Phil: The feedback I've received from certain folks is that they find the imagery distracting or detracting from the text. This is the first image I've chosen to lodge an opinion about, probably because having just received that type of feedback it was fresh in my mind to consider the images as I read the article and considered forwarding the link to my friends.
(I'm hesitant to mention that some of these friends are older folks, for fear that will just give more ammo to the detractors.)
It is also the first image that has actually weirded -me- out, which means it's certainly 'out there'.

Perhaps the real issue was uncovered in the responses to my opinion - particularly a defensive attitude that would be more at home with emergent types who love to respond that way with a twist that throws it back on the person who dares make a statement as though it is my fault that I find an ugly mouth shoved into the lens grotesque, or accuses the one who makes an observation of not being loving enough as if that had anything to do with it at all, or to stridently ignore the Biblical exhortations as Christians to consider and care for one another, not effect stumbling, and not pseudo-piously defend things that aren't lovely, pure, true, etc, on the basis that "I can handle it so you should too."
When those attitudes are present, one often finds the spiritual maturity level is about the same as the mental one.


Jacob said...

And lest the point be further missed, the irony is that I'm seeking to care for brothers/sisters in Christ and yet I'm accused of being unloving when my intention was to use that vivid example image in noting that such imagery makes it tough to share links with fellow Christians who find such things distracting/detracting from the text, and since someone else brought it up, possibly even offensive. I don't find it offensive (just ugly in this case), but you're right - some might even find it offensive.
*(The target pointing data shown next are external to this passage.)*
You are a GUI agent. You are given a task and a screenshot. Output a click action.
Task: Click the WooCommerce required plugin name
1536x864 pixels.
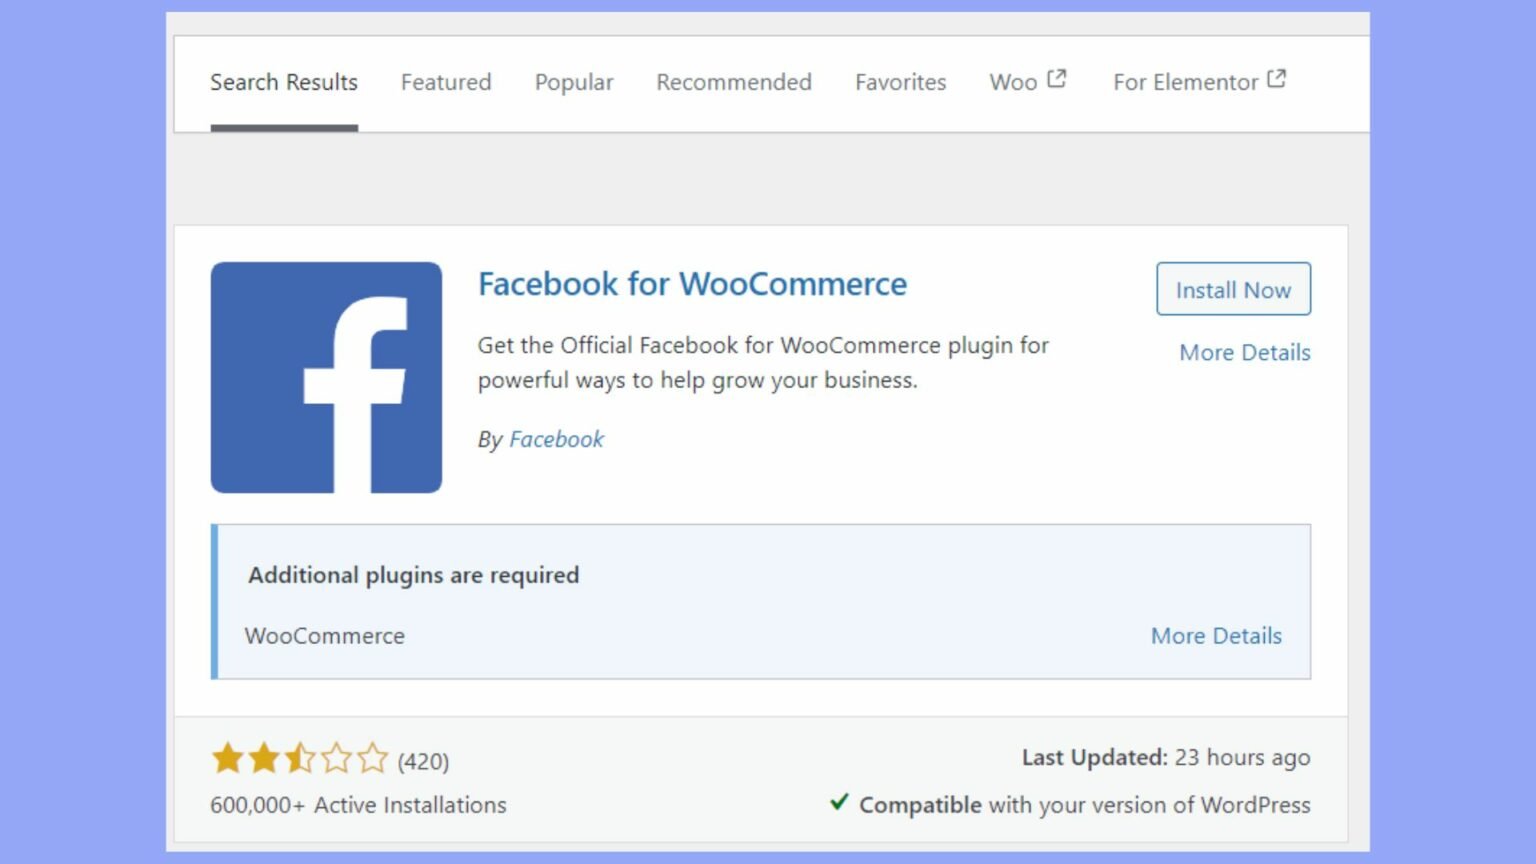324,636
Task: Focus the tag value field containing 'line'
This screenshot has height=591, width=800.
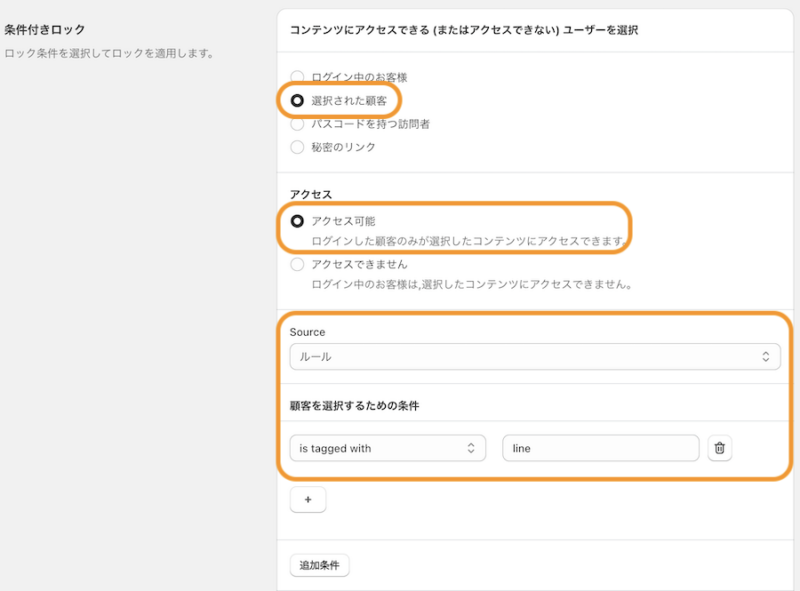Action: tap(601, 448)
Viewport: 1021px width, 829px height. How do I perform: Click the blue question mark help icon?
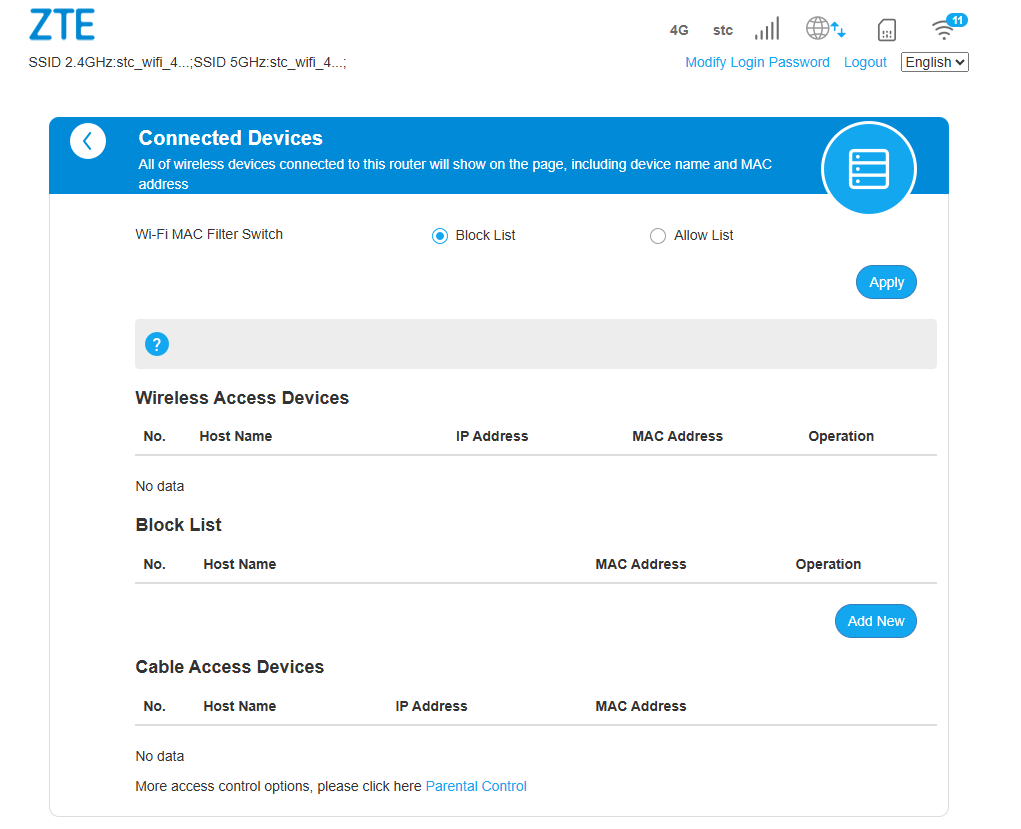coord(157,344)
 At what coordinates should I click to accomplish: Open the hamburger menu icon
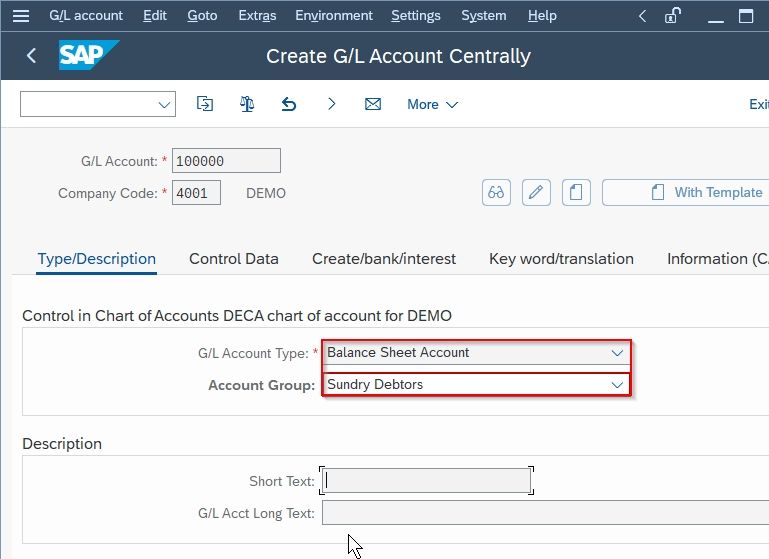coord(21,16)
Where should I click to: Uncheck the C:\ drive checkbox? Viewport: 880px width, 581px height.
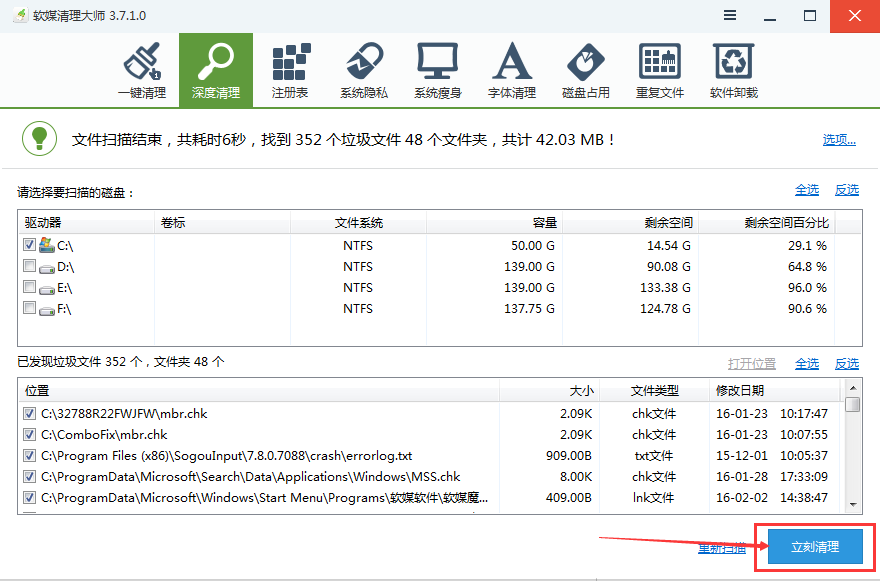tap(27, 244)
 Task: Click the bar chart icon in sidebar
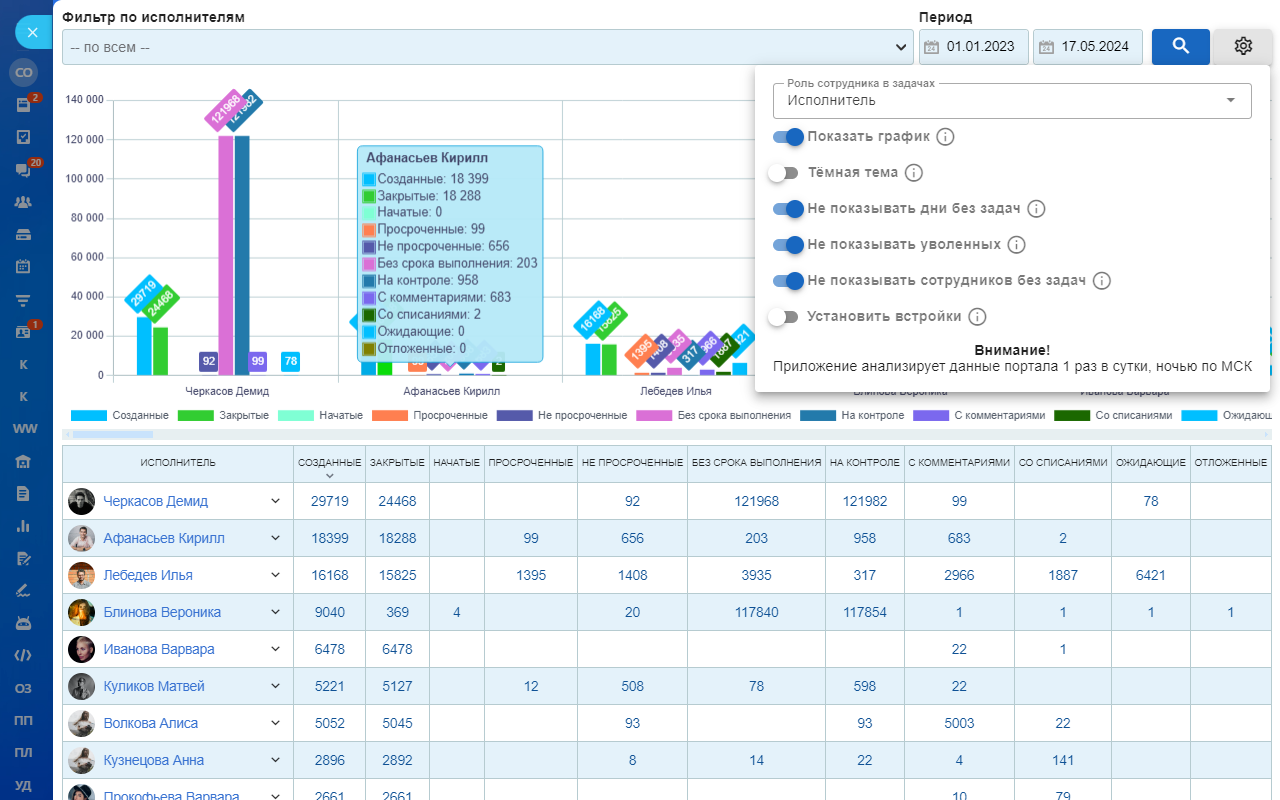[24, 525]
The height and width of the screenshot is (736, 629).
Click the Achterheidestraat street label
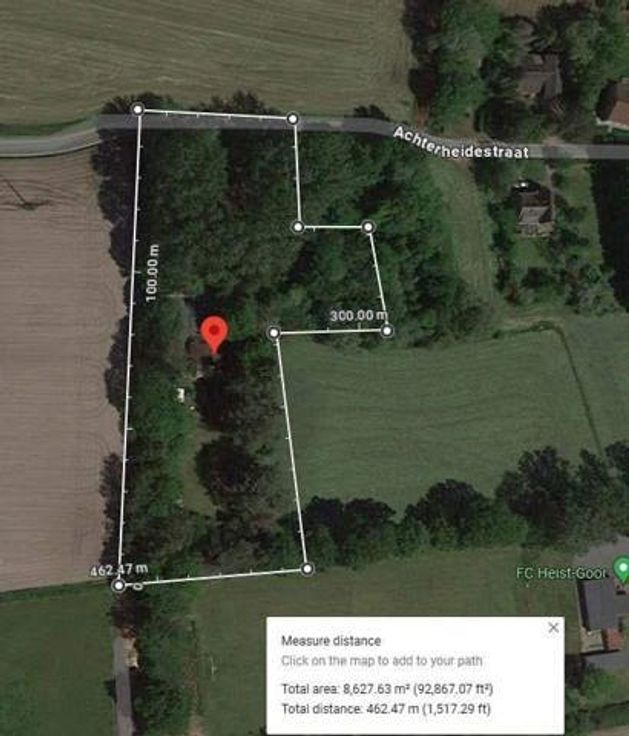coord(461,143)
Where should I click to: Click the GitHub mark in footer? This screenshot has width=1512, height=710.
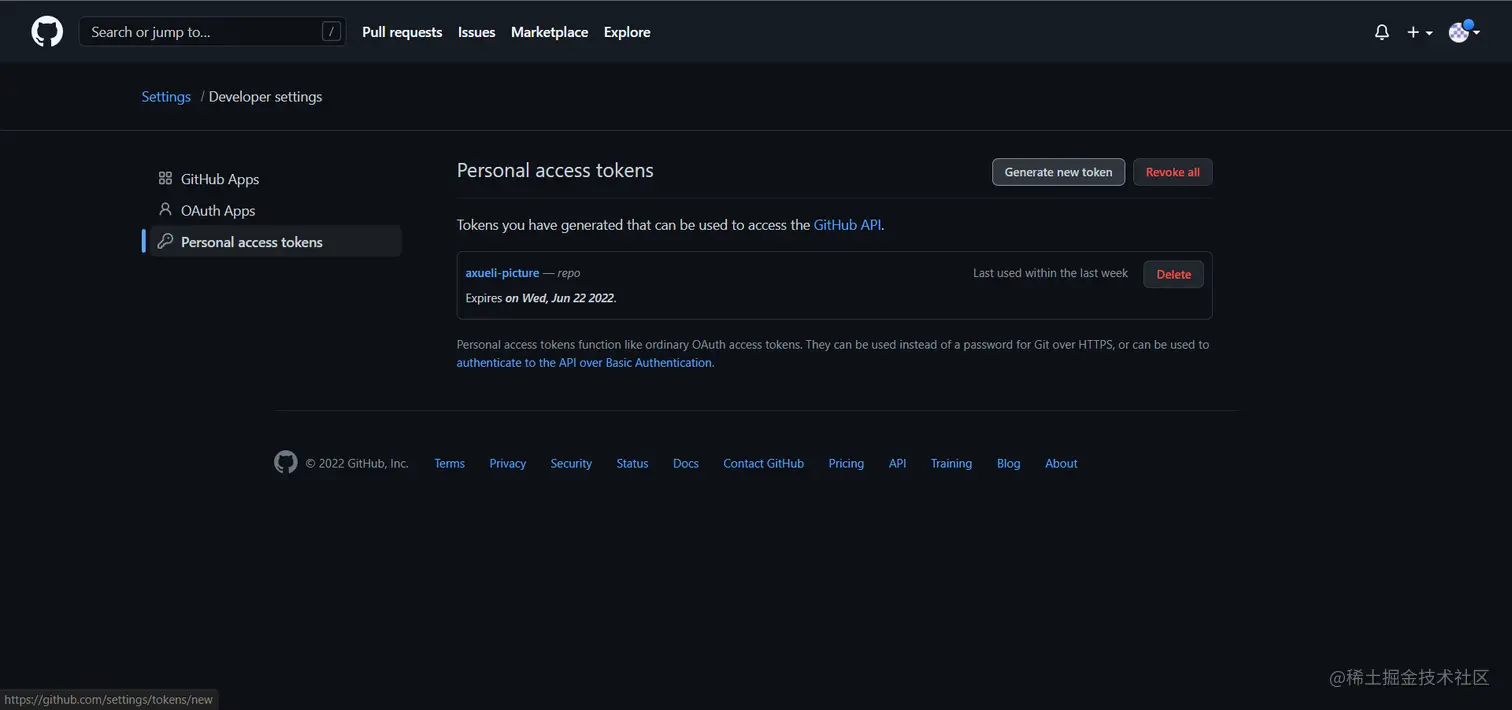coord(286,462)
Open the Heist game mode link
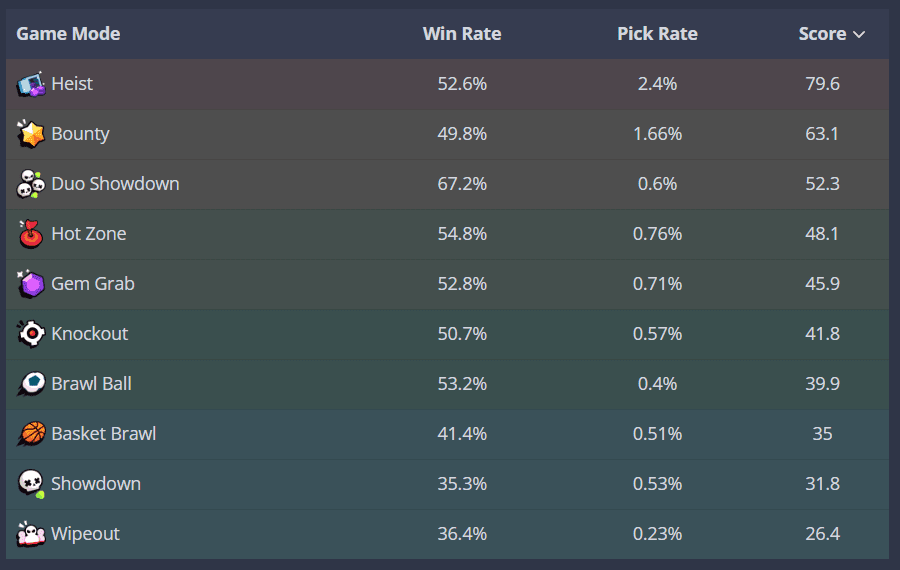 (72, 84)
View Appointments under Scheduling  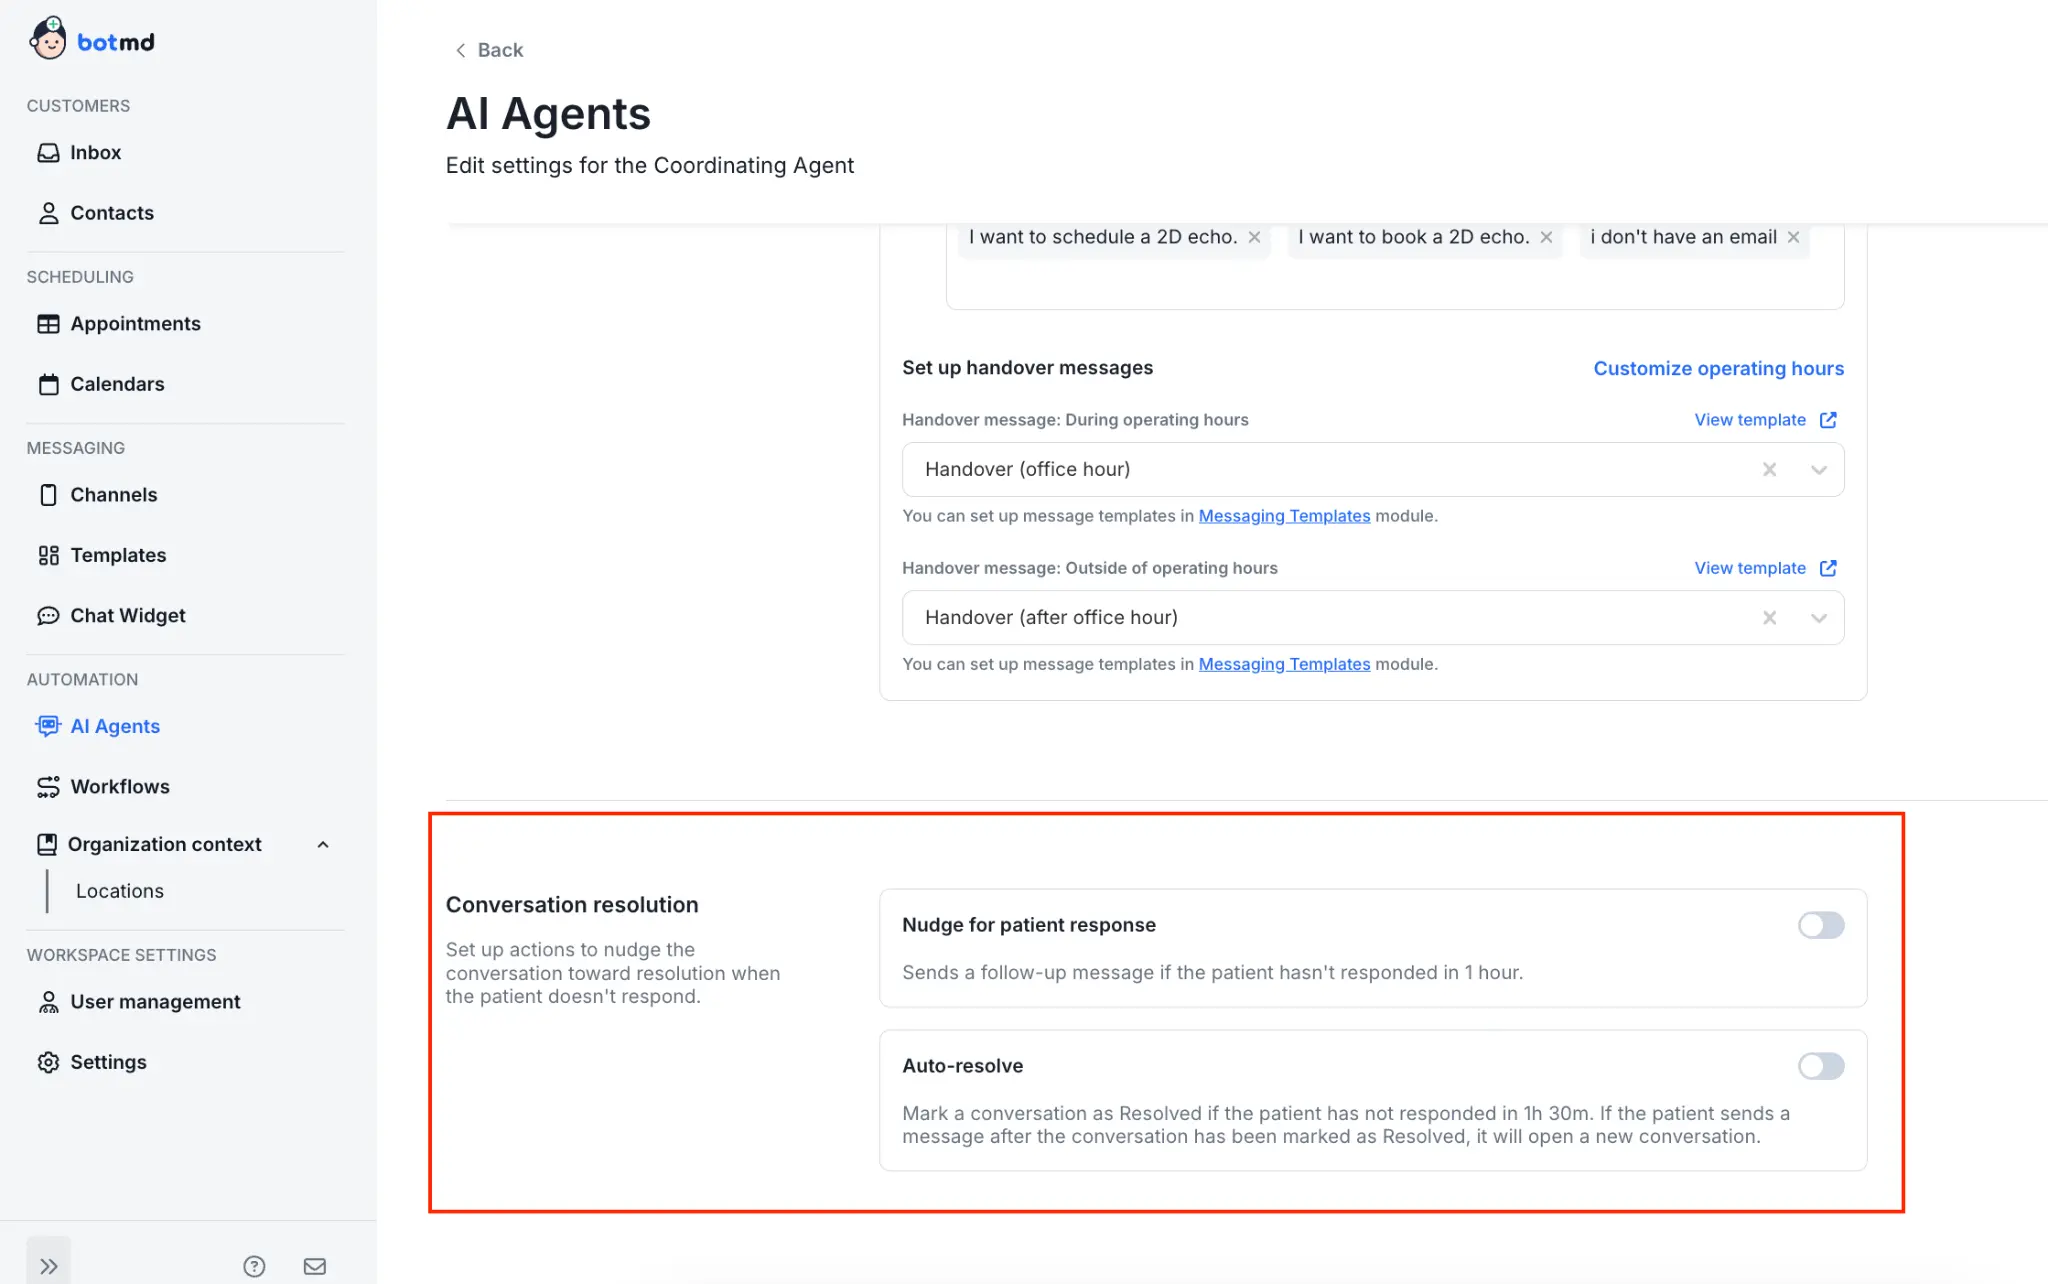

Rachael: I am not requesting a removal of images from the site. Far be it from me to even think I could make such a request, nor would I want to even if I could. It's part of what makes this site what it is.
In consideration for those who do not want to see images such images, I can do the old copy/paste thing into an email (with a link back to the source) as I am left to do now. Or if there's a print-ready version of the page that removes the imagery, I would link to that, but I don't see one.

Phil said...
This comment has been removed by the author.
David Regier said...


My comments were in no way directed at you and were meant to impugn no one. I was looking for a connection from the picture to the words next to it. And hey, I found one. May have been the wrong one, but maybe try correcting me on that, instead of accusing me of gleeful insult.

Stefan Ewing said...


I did have an initial reaction to the image. Since different people saw the image in different ways, however, I didn't know if I was reading more into it than was there.

My comment yesterday was an attempt to think through the image and the intention behind it against my own sensibilities, and certainly not to impugn the sensibilities of anyone else.

Stefan Ewing said...

And thank the Lord God for older believers, who've been walking with and living in the faith and trust of our Lord and Saviour for so many years, and are a model for the rest of us to follow.